正法寺古墳
しょうぼうじこふん (Shoboji-Kofun Tumulus)
【K-AC017】探訪日:2014/6/14
愛知県西尾市吉良町乙川
【MAP】
〔駐車場所〕
矢作川の河口部に位置する3段築成の前方後円墳である。ただし、前方部前端ラインが墳丘主軸に対して斜交しており、前方部側辺の平面形も左右対称ではない。その理由は、自然の丘陵の地形を活かしつつ可能な限り大きく墳丘を築いた結果と考えられている。墳丘規模は全長94m(後円部東側墳裾~前方部北西角),90m(主軸線上),85m(後円部東側墳裾~前方部南西角)で後円部径65.5m,くびれ部幅44m,前方部幅56.5mである。また、南側くびれ部に島状遺構(周濠内に独立する方形または円形の遺構で、造出とは異なり墳丘と接しない)が確認されている。そのくびれ部と島状遺構の間の埋土中からは集中して円筒埴輪が出土し、前方部,後円部ともに墳頂部に形象埴輪が据えられていたと考えられている。

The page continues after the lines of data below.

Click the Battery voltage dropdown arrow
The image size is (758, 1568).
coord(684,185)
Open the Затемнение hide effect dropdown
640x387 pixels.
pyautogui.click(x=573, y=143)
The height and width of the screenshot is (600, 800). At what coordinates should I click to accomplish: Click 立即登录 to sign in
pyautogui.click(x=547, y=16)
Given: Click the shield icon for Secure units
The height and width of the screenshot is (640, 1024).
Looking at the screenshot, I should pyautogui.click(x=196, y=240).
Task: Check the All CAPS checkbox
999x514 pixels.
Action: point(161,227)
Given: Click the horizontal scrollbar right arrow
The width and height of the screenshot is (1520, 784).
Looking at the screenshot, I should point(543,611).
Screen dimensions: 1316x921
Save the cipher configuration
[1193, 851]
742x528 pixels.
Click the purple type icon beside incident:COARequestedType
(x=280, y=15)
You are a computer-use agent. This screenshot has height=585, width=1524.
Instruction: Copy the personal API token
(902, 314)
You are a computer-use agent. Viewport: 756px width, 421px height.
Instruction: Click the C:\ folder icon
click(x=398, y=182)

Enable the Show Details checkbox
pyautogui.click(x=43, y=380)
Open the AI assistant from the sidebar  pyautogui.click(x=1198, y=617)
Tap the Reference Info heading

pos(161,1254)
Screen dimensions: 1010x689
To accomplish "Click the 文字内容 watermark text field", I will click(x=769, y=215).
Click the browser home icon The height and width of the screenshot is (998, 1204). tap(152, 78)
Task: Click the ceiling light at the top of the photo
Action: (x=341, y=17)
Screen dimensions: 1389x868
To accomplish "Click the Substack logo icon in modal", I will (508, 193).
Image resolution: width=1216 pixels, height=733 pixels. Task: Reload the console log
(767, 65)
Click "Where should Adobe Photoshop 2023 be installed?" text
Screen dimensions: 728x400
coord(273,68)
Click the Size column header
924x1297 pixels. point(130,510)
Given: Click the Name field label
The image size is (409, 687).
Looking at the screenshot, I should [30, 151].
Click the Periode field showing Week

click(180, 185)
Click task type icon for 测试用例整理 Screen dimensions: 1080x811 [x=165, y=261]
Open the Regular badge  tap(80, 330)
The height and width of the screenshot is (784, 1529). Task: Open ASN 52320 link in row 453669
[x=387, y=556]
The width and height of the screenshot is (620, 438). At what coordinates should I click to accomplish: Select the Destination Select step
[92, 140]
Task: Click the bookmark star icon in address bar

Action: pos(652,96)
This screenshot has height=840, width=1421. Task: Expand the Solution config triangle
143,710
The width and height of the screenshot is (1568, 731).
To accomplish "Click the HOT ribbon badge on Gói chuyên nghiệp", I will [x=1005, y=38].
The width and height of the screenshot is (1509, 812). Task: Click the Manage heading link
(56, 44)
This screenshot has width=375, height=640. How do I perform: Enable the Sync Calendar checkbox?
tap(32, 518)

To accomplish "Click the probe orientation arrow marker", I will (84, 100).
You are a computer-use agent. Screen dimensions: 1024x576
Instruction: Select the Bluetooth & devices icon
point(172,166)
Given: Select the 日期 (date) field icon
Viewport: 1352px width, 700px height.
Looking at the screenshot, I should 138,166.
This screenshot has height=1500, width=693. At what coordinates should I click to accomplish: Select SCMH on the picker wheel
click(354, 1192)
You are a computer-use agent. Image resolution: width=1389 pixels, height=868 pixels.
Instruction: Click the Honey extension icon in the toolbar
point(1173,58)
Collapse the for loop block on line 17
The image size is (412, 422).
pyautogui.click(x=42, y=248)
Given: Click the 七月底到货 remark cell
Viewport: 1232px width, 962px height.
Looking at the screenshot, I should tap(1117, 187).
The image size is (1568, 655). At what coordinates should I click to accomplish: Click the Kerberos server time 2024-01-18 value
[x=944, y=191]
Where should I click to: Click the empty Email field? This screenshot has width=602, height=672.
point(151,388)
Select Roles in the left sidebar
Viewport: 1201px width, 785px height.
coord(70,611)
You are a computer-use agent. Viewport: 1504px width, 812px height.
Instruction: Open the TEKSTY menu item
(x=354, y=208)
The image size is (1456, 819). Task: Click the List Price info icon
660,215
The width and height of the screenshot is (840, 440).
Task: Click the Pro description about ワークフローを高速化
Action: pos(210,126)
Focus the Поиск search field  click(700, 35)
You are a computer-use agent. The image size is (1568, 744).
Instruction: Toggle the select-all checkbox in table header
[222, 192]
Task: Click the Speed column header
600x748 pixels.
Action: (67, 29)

築造時期は、埴輪および墳丘形態から古墳時代中期前葉(4世紀後葉~5世紀初頭)と推定。被葬者は地理的にみても三河湾,伊勢湾の水上交通を掌握した人物と想定される。
なお、正法寺古墳の名称の由来となっている正法寺は、足利氏の援助により室町時代初期に真言宗鳳来寺の末寺として再興された。江戸時代以来、眼病に霊験あらたかな薬師如来として近隣住民の信仰を集めている。